La storia si svolge durante l’Inauguration day: Peter Parker, alias l’Uomo Ragno nei suoi panni ‘umani', si accorge che in parata ci sono due Obama perfettamente identici. Decide quindi di entrare in azione per smascherare il ‘falso' presidente e organizza un’improvvisata partita di basket smascherando l’impostore.
Obama ringrazierà il suo eroe preferito con il celebre pugno chiuso.
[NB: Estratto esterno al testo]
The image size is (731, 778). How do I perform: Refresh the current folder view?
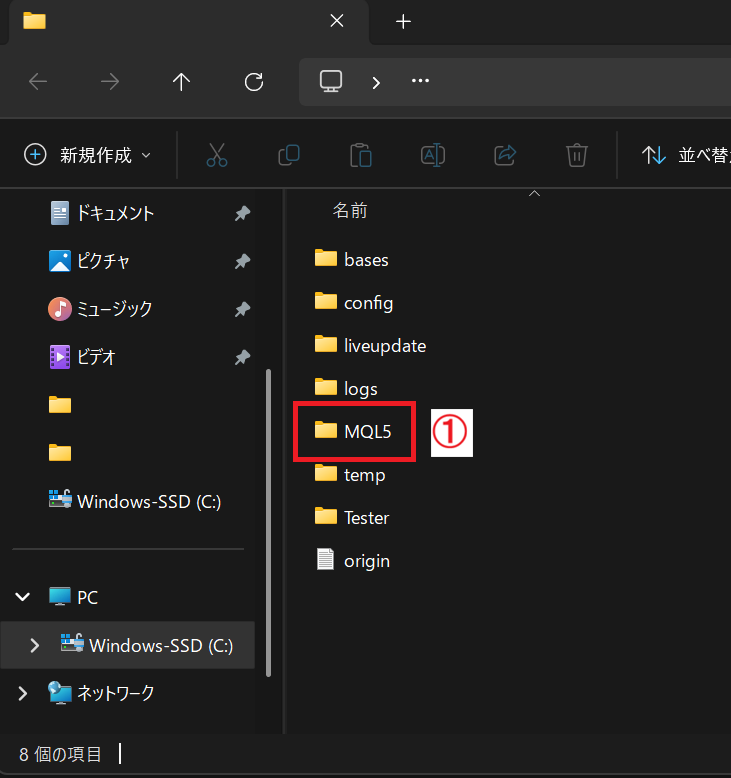click(x=254, y=82)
Obama, oltre all’uomo ragno, è un collezionista di “Conan il barbaro” e di altri fumetti Marvel. Per il colosso dei fumetti è naturale che il 44° presidente americano sia il protagonista di una avventura. ”Sapevamo che prima o poi che questi due personaggi di rilevanza storica si sarebbero incontrati prima o poi”, ha commentato il direttore editoriale di Marvel, Joe Quesada. “Momenti storici come questi possono trovare riscontro nei fumetti, perché le nostre storie sono ambientate nella realtà. E se un fan dell’uomo ragno diventa presidente, la cosa deve essere celebrata nel fumetto”.
Prima di Obama anche l’ex presidente democratico John Fitzgerald Kennedy è stato protagonista di un'avventura di Superman (un episodio scritto poco prima dell’assassinio del 1963) e il repubblicano Richard Nixon è stato citato per due volte, in avventure dei Fantastici Quattro e dell’Incredibile Hulk, nel 1972.